:: Petikan Teks ::
Taman Nasional Ujung Kulon Menyimpan Sejuta Kisah Mistis

1,254 dibaca

▪︎BANTEN-POSMONEWS.COM,-
HUTAN keramat di tanah perdikan Pasundan, menyimpan banyak ekosistem spesies langka dan mempunyai keindahan alam cukup memukau. Namun, di dalam hutan lindung tersebut menyimpan sejuta misteri.

Ujung Kulon merupakan salah satu kawasan taman nasional berada di Kabupaten Pandeglang, Provinsi Banten. Hutan keramat ini sangat dilindungi Pemerintah Indonesia.
Namun, dibalik keindahan Ujung Kulon, kawasan ini diyakini menjadi salah satu hutan yang mempunyai cerita mistis sangat kental beredar di tengah-tengah masyarakat.

Ujung Kulon ini diyakini masyarakat setempat sebagai kawasan cukup dikeramatkan, dan menjadi sebuah tempat tujuan utama para ahli supranatural memperdalam ilmu kebatinan (lelaku, red).

Menurut cerita para ahli spiritual, hutan lindung Ujung Kulon di Kabupaten Pandeglang, Banten, disebut-sebut salah satu hutan pusat makhluk gaib dan hantu. Kisah hutan ini tidak jauh berbeda dengan kemistisan Alas Purwo, Banyuwangi, Jatim.

Selain menjadi pusat makhluk gaib, Ujung Kulon Banten juga dikenal sebagai tempat pertapaan Raja Pajajaran Prabu Siliwangi.
Namun kawasan Ujung Kulon Banten dipercaya pusat makhluk gaib itu merupakan kawasan Taman Nasional.

Taman Nasional Ujung Kulon atau dikenal dengan kawasan Ujung Kulon secara administratif terletak di Kecamatan Sumur dan Kecamatan Cimanggu, Kabupaten Pandeglang, Banten.

Kawasan Ujung Kulon berada di ujung barat Pulau Jawa, menyimpan banyak ekosistem dan keindahan alam luar biasa tersebut luasnya mencapai 120.000 hektare.

Hutan Ujung Kulon merupakan sebuah area cagar alam yang dilindungi pemerintah melalui undang-undang. Sebagaimana diketahui terdapat beberapa spesies langka di kawasan hutan Ujung Kulon ini salah satunya badak bercula satu.

Tama Nasional Ujung Kulon salah satu situs warisan dunia menyimpan banyak keindahan dan eksotisme alam. Wilayah tersebut tidak berpenghuni, sudah bisa tentu taman nasional ini menjadi hunian bagi makhluk gaib dan dianggap sebagai tempat disakralkan.

:: Cuplikan Baris ::
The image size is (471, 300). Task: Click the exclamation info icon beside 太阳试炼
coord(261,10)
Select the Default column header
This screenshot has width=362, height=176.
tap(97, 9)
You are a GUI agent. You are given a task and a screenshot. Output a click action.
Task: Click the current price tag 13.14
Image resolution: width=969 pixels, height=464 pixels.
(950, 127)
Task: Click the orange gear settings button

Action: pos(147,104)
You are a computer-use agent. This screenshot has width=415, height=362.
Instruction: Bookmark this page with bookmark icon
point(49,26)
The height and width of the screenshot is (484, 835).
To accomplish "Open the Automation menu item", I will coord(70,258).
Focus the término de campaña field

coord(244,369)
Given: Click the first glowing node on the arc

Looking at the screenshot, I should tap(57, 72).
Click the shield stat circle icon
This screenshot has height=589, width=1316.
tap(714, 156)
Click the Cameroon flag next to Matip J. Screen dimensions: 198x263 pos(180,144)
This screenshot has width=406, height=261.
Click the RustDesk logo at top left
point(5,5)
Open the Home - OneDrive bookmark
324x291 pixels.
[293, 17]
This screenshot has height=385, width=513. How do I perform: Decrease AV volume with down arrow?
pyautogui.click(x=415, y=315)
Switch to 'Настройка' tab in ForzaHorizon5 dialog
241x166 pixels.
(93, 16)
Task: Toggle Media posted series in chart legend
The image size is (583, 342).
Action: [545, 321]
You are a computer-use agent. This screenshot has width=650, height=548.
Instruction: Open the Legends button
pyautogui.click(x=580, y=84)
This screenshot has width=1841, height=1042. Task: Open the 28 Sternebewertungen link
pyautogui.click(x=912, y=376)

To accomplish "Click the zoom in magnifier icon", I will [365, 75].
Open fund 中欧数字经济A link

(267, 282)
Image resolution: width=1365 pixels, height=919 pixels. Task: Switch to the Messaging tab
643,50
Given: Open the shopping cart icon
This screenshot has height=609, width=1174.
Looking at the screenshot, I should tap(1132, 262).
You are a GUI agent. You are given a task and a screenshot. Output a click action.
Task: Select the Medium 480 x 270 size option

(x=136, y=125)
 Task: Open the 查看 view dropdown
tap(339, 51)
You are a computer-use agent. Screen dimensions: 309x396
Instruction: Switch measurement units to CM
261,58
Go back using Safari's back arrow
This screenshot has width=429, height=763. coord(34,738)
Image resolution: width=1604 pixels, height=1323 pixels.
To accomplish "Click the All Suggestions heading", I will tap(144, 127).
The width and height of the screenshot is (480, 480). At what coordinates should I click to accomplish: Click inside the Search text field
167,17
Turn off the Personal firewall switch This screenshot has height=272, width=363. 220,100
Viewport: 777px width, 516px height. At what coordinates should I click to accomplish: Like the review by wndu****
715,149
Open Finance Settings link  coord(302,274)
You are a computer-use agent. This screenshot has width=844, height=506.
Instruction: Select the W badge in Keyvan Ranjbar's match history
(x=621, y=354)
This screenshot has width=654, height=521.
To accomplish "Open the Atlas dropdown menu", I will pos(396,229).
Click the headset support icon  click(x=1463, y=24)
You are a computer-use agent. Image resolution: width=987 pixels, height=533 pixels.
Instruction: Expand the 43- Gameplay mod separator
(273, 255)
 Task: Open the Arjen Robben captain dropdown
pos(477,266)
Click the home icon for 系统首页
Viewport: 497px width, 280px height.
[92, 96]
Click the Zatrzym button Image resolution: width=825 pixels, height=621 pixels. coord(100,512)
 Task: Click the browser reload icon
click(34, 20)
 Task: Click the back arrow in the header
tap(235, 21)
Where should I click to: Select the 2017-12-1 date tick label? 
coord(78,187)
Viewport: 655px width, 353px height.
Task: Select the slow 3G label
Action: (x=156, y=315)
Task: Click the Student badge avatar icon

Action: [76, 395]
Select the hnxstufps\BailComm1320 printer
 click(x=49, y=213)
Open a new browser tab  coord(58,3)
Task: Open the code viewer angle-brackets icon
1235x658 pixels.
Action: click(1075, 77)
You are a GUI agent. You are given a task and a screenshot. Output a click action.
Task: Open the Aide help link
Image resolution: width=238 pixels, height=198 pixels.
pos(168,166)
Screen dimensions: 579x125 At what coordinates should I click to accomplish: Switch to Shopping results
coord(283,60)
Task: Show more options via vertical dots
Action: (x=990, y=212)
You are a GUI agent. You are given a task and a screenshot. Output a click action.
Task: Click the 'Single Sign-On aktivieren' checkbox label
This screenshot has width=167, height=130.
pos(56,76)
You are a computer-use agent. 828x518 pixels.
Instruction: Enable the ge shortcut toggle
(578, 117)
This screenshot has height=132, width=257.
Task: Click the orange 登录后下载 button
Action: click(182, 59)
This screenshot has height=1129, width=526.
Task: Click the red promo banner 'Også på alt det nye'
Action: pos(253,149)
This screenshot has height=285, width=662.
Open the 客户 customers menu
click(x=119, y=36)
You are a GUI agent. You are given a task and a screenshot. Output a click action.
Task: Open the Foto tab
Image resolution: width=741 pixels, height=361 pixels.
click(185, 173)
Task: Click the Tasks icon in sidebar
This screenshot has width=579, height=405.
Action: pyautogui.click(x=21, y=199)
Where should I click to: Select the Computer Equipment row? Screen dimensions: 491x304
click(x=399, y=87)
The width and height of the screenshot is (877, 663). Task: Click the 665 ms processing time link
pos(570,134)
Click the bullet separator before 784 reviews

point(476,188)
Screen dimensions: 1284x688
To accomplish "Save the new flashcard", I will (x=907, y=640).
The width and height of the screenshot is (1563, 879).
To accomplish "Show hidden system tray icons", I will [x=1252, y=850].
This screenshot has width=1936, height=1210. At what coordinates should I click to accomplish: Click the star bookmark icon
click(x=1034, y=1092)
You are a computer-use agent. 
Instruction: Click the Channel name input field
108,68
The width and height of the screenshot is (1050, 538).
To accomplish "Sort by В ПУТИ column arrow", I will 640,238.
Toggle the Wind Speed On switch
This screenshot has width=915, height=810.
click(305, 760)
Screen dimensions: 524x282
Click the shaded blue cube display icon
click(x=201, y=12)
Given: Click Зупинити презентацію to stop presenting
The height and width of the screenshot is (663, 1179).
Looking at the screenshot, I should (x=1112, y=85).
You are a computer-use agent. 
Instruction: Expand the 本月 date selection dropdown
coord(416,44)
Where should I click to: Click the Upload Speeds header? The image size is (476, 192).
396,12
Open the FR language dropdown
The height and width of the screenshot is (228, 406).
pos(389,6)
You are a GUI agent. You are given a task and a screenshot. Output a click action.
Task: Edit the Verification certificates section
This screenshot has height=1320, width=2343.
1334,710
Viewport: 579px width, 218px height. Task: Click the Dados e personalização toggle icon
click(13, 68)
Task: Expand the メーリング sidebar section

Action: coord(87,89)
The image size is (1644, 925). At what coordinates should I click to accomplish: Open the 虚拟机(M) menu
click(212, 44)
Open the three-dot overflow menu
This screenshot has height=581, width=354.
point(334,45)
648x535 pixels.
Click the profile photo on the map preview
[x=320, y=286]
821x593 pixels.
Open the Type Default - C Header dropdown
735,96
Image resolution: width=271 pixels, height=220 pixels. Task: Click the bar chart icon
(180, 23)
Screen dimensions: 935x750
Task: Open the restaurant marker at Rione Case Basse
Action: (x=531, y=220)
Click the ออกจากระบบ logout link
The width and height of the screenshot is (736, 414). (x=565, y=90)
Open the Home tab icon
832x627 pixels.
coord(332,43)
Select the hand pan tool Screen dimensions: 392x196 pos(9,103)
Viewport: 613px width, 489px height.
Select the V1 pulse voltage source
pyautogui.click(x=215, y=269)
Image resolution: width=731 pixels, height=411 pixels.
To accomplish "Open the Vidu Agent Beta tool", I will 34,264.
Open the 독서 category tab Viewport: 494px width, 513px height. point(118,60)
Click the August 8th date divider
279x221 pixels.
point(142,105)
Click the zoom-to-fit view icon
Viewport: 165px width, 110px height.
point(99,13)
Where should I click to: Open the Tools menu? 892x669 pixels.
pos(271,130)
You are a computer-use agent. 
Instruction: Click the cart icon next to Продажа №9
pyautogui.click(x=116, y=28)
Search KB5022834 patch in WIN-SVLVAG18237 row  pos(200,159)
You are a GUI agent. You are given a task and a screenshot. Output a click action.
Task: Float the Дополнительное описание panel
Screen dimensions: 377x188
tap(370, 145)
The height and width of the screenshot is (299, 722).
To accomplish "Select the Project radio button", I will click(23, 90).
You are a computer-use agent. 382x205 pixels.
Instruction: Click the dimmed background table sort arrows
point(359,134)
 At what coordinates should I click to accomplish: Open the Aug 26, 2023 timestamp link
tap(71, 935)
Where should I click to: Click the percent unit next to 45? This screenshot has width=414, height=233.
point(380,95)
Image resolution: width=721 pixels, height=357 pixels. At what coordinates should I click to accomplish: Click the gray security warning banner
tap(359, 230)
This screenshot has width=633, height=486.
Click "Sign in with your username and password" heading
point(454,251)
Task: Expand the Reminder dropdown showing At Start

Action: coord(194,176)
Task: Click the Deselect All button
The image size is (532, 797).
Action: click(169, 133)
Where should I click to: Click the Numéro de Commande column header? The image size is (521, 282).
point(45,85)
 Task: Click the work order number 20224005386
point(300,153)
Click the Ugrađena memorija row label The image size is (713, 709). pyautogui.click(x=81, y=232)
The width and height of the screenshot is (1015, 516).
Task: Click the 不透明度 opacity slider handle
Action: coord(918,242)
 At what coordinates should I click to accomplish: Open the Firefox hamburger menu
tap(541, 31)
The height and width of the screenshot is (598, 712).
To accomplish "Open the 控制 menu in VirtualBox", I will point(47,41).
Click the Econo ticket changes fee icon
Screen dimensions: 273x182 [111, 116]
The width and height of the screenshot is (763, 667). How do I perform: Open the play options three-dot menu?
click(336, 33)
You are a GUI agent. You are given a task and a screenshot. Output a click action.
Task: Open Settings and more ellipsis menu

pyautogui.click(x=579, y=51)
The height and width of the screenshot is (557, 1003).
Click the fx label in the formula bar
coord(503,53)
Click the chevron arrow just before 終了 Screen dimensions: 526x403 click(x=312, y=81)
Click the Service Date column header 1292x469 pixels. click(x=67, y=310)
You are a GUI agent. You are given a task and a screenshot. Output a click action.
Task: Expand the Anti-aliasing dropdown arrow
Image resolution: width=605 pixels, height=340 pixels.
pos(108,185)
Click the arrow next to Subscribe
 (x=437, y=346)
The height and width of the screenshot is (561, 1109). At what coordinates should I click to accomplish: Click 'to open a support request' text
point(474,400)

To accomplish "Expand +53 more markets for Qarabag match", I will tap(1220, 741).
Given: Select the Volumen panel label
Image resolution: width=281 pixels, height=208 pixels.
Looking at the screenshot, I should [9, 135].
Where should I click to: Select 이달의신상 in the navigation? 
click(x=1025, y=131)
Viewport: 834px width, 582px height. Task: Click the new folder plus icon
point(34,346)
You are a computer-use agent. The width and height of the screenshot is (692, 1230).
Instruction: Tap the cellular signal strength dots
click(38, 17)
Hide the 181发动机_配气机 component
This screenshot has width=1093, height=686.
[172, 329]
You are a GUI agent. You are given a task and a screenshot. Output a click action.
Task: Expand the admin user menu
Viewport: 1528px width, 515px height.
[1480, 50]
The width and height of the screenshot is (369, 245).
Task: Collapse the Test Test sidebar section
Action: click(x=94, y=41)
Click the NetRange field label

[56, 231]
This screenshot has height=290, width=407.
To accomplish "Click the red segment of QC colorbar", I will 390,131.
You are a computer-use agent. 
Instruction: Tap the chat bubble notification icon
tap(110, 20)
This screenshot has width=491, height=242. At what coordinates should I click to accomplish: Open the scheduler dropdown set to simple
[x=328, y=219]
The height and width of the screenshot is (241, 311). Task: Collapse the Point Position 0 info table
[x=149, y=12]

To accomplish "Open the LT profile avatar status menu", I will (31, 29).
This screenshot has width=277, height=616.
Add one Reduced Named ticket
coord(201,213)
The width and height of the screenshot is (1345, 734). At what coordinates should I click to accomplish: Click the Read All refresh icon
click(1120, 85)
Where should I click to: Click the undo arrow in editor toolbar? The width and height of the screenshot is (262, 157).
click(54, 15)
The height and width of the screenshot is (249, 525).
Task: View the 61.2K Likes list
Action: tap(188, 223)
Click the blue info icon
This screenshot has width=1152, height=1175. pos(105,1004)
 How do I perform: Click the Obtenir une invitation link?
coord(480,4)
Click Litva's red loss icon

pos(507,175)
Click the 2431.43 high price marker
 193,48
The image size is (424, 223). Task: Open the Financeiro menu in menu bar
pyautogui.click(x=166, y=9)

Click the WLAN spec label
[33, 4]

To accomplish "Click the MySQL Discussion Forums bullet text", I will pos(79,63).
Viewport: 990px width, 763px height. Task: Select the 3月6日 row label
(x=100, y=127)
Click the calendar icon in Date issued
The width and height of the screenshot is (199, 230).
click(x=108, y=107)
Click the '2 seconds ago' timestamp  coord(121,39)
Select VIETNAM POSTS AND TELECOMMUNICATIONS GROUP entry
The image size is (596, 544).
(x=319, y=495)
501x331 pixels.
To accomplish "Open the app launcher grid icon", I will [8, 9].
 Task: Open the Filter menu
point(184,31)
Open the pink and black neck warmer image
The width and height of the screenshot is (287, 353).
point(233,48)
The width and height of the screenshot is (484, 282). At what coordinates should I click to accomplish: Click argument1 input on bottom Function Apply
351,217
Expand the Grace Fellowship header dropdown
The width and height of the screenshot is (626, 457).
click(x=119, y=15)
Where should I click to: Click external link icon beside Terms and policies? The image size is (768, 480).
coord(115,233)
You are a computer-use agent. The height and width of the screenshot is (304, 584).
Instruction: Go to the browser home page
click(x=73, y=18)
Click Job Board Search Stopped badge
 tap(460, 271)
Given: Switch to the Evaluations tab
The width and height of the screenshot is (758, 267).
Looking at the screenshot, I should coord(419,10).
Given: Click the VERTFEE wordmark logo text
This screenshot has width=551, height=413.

:: Yang Harus Dikerjakan ::
(a) Menurut teks tentang Ujung Kulon, berapa luas kawasan Ujung Kulon?
(b) Tuliskan kembali persis bagian teks tentang Ujung Kulon yang diawali kata-kata "Menurut cerita para" dan diakhiri "Pajajaran Prabu Siliwangi.".
(c) Sebutkan semua kecamatan, kabupaten, dan provinsi yang menurut teks tentang Ujung Kulon menjadi letak kawasan Ujung Kulon.
Baris-baris itu tidak dipakai sama sekali di sini.

:: Jawaban yang Benar ::
(a) 120.000 hektare

(b)
Menurut cerita para ahli spiritual, hutan lindung Ujung Kulon di Kabupaten Pandeglang, Banten, disebut-sebut salah satu hutan pusat makhluk gaib dan hantu. Kisah hutan ini tidak jauh berbeda dengan kemistisan Alas Purwo, Banyuwangi, Jatim.

Selain menjadi pusat makhluk gaib, Ujung Kulon Banten juga dikenal sebagai tempat pertapaan Raja Pajajaran Prabu Siliwangi.

(c) Kecamatan Sumur, Kecamatan Cimanggu, Kabupaten Pandeglang, Provinsi Banten